## WORK TO DO
Turn the lines below into a JSON list of strings, one string per line, skipping blank lines and leaving out the pictures.

## THE RECORDS
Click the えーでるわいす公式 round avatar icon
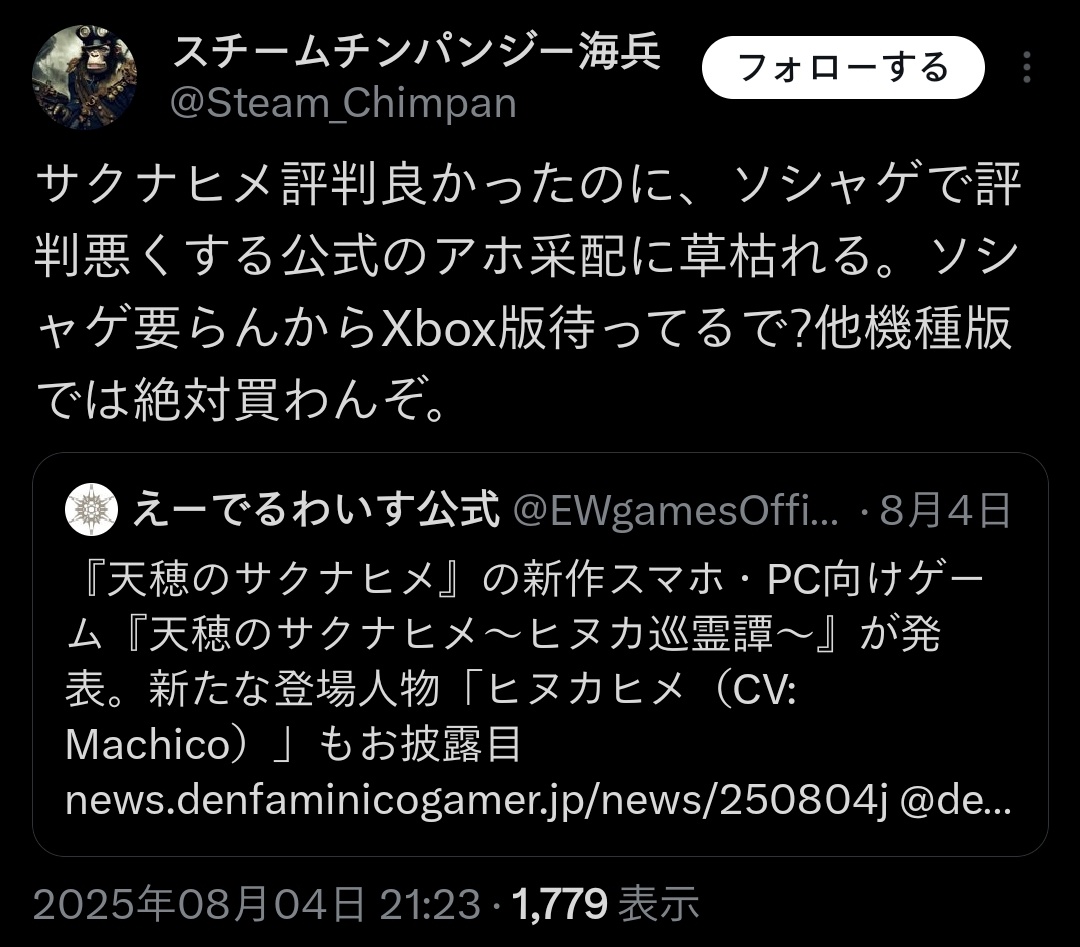Image resolution: width=1080 pixels, height=947 pixels. [91, 510]
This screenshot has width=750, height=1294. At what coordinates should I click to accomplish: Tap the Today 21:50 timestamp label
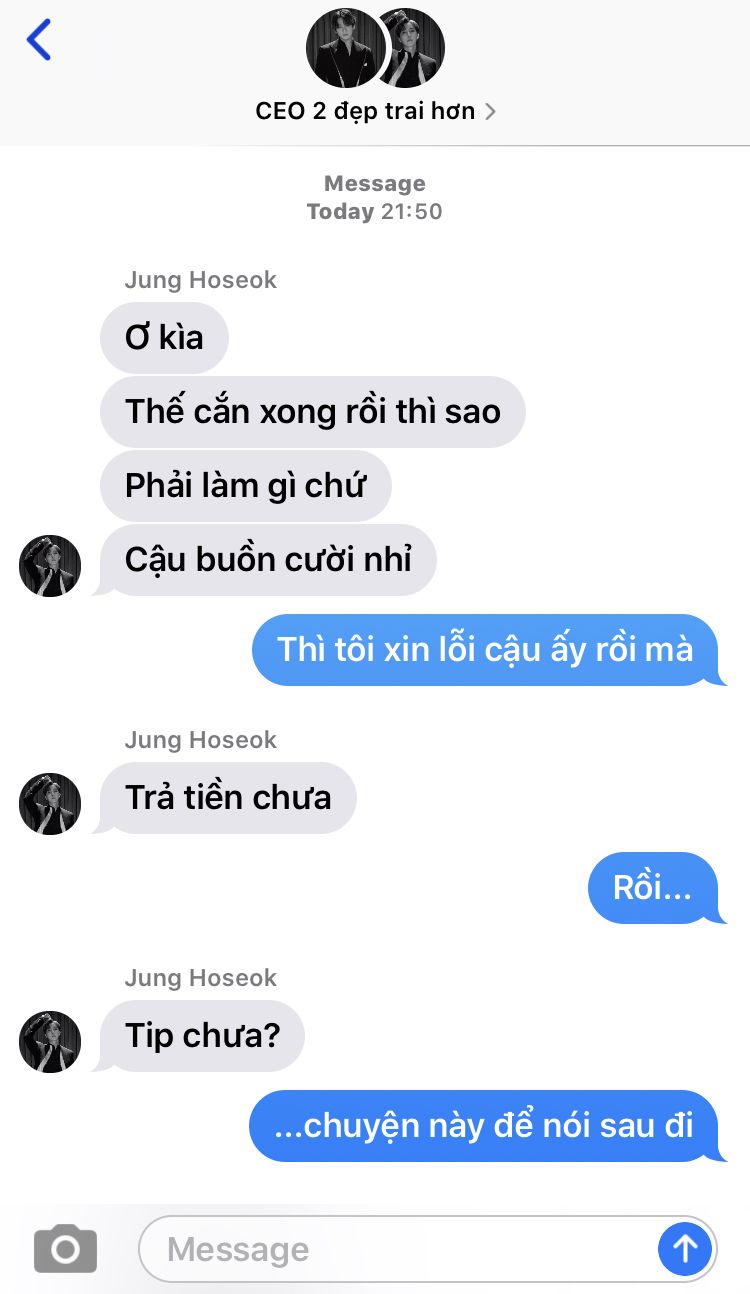point(374,211)
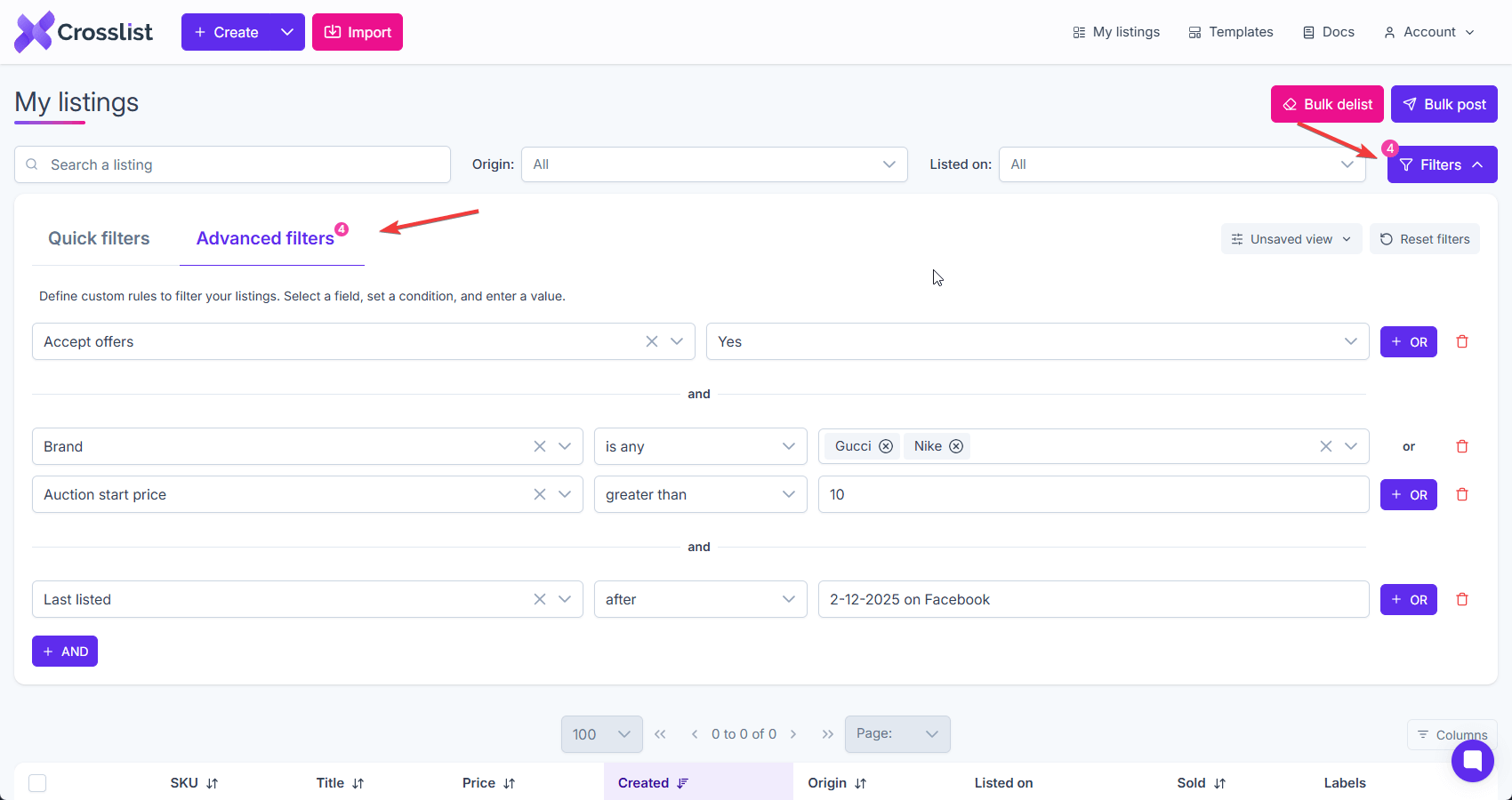The image size is (1512, 800).
Task: Switch to the Quick filters tab
Action: click(x=98, y=238)
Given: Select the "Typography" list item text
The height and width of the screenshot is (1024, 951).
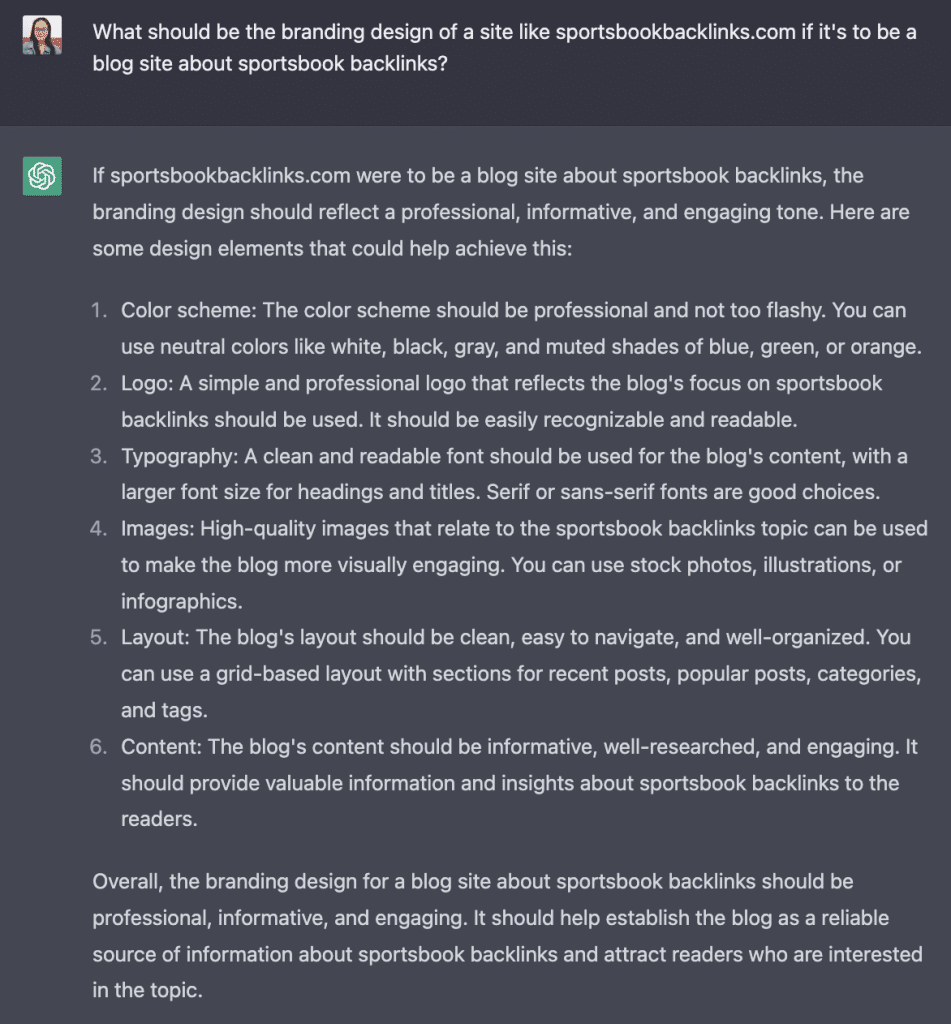Looking at the screenshot, I should click(514, 474).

## RESPONSE TO THIS EXERCISE
[
  "Click the えーでるわいす公式 round avatar icon",
  "Image resolution: width=1080 pixels, height=947 pixels. [91, 510]",
  "This screenshot has width=750, height=1294. At what coordinates should I click to accomplish: Tap the Today 21:50 timestamp label",
  "point(374,211)",
  "The image size is (1512, 800).",
  "Task: Switch to the Quick filters tab",
  "Action: click(x=98, y=238)",
  "Given: Select the \"Typography\" list item text",
  "The height and width of the screenshot is (1024, 951).",
  "Looking at the screenshot, I should click(514, 474)."
]